Constant disconnections and "Restart pause" in the system logs

techtester-m

Custom mini pc build, running pfSense 2.4.4-RELEASE-p3.

Recently I'm having repeated disconnections when from the OpenVPN client connection set on the router.
This is what I see in the OpenVPN logs (the rest of the logs show nothing):

This one is new and only showed up in the logs once so far:

Any idea people?

Thank you,

@johnpoz

Rico

Check for the same/correct time for your server and clients.

-Rico

techtester-m

@Rico I'm not sure I understood you. The server is a NordVPN server and the clients are all on my pfSense router.
How do I achieve what you've suggested?

Gertjan

@techtester-m said in Constant disconnections and "Restart pause" in the system logs:

How do I achieve what you've suggested?

Just presume their (Open*VPN) has the correct time and date.
Check that your system is on the correct date.

Btw : this :

is a show stopper.
cipher and auth should be the same remote and local..
Nord*VPN expects AES-256-CBS, so you should setup your client to be the same.
Same thing for the 'auth', make it SHA512.

techtester-m

@Gertjan said in Constant disconnections and "Restart pause" in the system logs:

Check that your system is on the correct date.

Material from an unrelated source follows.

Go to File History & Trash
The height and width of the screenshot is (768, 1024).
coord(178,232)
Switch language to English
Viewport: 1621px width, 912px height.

It is on the correct date-time but set to my location/region of course and not the general UTC time. Don't know about theirs.

@Gertjan said in Constant disconnections and "Restart pause" in the system logs:

cipher and auth should be the same remote and local..
Nord*VPN expects AES-256-CBS, so you should setup your client to be the same.
Same thing for the 'auth', make it SHA512.

Cipher - NordVPN support team told me that I can force their servers to use AES-GCM (which is better and faster) because they support that cipher as well. The only reason it shows a warning in the logs is because their config file for all the servers states AES-CBS as the default cipher and in my VPN client's settings I set "Enable NCP - Enable Negotiable Cryptographic Parameters" to disabled, forcing the server to use the better faster GCM.

Auth - This one is weird because I did set in to SHA512 in the VPN client's settings. So why the warning?

@johnpoz Could you step in and help me again please?

Pippin

If you disable NCP you won't get AES-GCM ciphers but those specified.
If NCP is enabled it will override what is specified in the client config if the server also does NCP, which they do according to

NordVPN support team told me that I can force their servers to use AES-GCM (which is better and faster) because they support that cipher as well.

techtester-m

@Pippin I think you're wrong. I do get AES-GCM ciphers because that's what I chose in the settings.
See the logs in the screenshots - it initializes with GCM.

Also, check this screenshot:

Pippin

That's not what you wrote:
@techtester-m said in Constant disconnections and "Restart pause" in the system logs:

in my VPN client's settings I set "Enable NCP - Enable Negotiable Cryptographic Parameters" to disabled, forcing the server to use the better faster GCM.

Also, showing a fragment of the log doesn't help.
And just now showing other option selected.

Provide more info...

Just enable NCP, it will select the best cipher supported by both ends.

techtester-m

@Pippin According to NordVPN guys, the cipher thing is not an issue and their servers also support GCM.
The fact that my choice of SHA512 is not recognized/mentioned in the logs is wierd though...

@Pippin said in Constant disconnections and "Restart pause" in the system logs:

Also, showing a fragment of the log doesn't help.

It's not a fragment. It's the majority of it and it just repeats itself from time to time.